A few years ago, I met one of the previous versions of the REEM robot. REEM was taller and broader than me, and its big, black eyes tracked me as I moved. When I shifted, its stare followed. It watched me with target-locked precision, like a laser into my soul.
I've been working with robots for over eight years now, and REEM was certainly beautifully designed. But something was bugging me about its behavior, and now researchers know what it is.
According to Sean Andrist from the University of Wisconsin Madison, robots need to look away sometimes. Eye contact provides a basis for human social communication (which is why we seek to implement it in robots), but there's a sweet spot for the amount of time we spend gazing into each other's eyes.

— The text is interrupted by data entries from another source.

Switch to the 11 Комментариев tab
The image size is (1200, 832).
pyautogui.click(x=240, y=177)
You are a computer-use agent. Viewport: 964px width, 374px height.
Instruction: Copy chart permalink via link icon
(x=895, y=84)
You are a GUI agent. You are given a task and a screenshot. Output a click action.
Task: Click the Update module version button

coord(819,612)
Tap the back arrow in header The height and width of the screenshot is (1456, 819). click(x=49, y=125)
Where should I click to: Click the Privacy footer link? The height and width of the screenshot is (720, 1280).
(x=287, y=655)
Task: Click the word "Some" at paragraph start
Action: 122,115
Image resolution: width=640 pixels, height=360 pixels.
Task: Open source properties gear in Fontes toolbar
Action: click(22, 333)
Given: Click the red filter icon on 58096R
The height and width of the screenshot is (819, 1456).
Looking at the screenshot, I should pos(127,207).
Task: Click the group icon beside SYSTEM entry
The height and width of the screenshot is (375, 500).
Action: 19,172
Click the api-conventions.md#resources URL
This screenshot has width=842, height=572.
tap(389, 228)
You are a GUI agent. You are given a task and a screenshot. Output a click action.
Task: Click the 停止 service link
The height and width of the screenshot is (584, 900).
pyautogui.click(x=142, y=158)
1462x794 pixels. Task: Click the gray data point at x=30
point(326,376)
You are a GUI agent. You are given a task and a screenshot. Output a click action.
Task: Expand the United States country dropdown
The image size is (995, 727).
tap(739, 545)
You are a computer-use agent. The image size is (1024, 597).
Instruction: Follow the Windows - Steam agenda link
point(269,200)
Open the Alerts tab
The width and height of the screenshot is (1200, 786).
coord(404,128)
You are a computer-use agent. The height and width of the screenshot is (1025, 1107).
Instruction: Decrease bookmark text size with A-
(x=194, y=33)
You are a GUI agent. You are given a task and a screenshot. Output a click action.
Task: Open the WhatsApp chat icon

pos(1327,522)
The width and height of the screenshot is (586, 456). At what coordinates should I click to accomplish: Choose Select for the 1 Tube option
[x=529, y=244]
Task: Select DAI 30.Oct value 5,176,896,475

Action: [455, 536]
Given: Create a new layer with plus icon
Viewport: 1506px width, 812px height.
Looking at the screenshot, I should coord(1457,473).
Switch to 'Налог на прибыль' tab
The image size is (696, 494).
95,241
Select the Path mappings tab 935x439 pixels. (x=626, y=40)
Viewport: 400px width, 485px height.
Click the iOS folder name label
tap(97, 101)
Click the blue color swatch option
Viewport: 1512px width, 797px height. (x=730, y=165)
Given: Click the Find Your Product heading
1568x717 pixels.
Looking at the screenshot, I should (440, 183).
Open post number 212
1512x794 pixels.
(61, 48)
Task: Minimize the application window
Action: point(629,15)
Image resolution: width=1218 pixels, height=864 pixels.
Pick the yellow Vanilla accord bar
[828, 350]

In a conversation, humans don't look at each other 100 percent of the time, says Andrist. When listening, we look at the speaker around 70 percent of the time. On the other hand, speakers only look directly at the other person around 40 percent of the time when talking.
Psychology literature gives at least three reasons why we avert our gaze, noted Andrist at his talk at the 2014 ACM/IEEE Human-Robot Interaction Conference last month. First, we might look away to show that we're thinking, usually by looking upwards. Secondly, humans display something called intimacy regulation—we look to the side to avoid the negative connotations that come with staring at someone. Finally, there's floor management. We "hold the floor" by looking away during a pause in our speech. In other words, we look away when we want to keep talking but need to take a breath.
To study these behaviors in detail, Andrist took statistics of gaze aversions between pairs of conversing people:
Combined data from multiple interaction experiments is shown in the diagram below: each circle shows what a human is thinking when their gaze is directed there. For example, the blue “cognitive” circle above the head shows that when we look up, 39.3 percent of the time it’s because we’re thinking.
Andrist used these statistics to build an automatic gaze shifting program on a NAO robot. NAO used a Kinect to track the face of the humans it spoke with, and occasionally averted its gaze with the same probabilities as humans. For example, it regulated intimacy using small left-right head motions. Andrist used a Kalman Filter to blend together idle movements (random head motions) with gaze aversions, to produce a smooth, lifelike gaze.
Here’s an example of the robot using his system:
His results showed that users found NAO to be more intentional, thoughtful, and creative when it used gaze aversions. In addition, it was better at holding the floor when speaking, shown by a minimal amount of interruptions when it paused between statements.
And what happens if a robot averts their gaze too much? Andrist also tested a "bad-timing" condition:
Inappropriate or excess gaze aversion is linked to emotions like embarrassment or disgust, so completely avoiding gaze definitely isn't the way to go.
One surprising finding came when Andrist compared the number of words users said to NAO in response to a personal question. The users didn't appear to be any more comfortable (i.e. say more words) to a gaze-averting robot than with a static gaze robot. Andrist says that this is surprising, because his previous experiments using human-like virtual characters showed a significant increase in comfort when including gaze aversion.
A possible explanation is that the NAO is not by default very intimidating when it looks at you, Andrist suggests. The more lifelike a robot, the more important gaze aversion may be.
Sean Andrist's NAO code for the gaze aversion project is available freely here.
The study “Conversational Gaze Aversion for Humanlike Robots” by Sean Andrist, Xiang Zhi Tan, Michael Gleicher, and Bilge Mutlu of the Department of Computer Sciences, University of Wisconsin–Madison, was presented at the Human Robot Interaction Conference on March 4, 2014.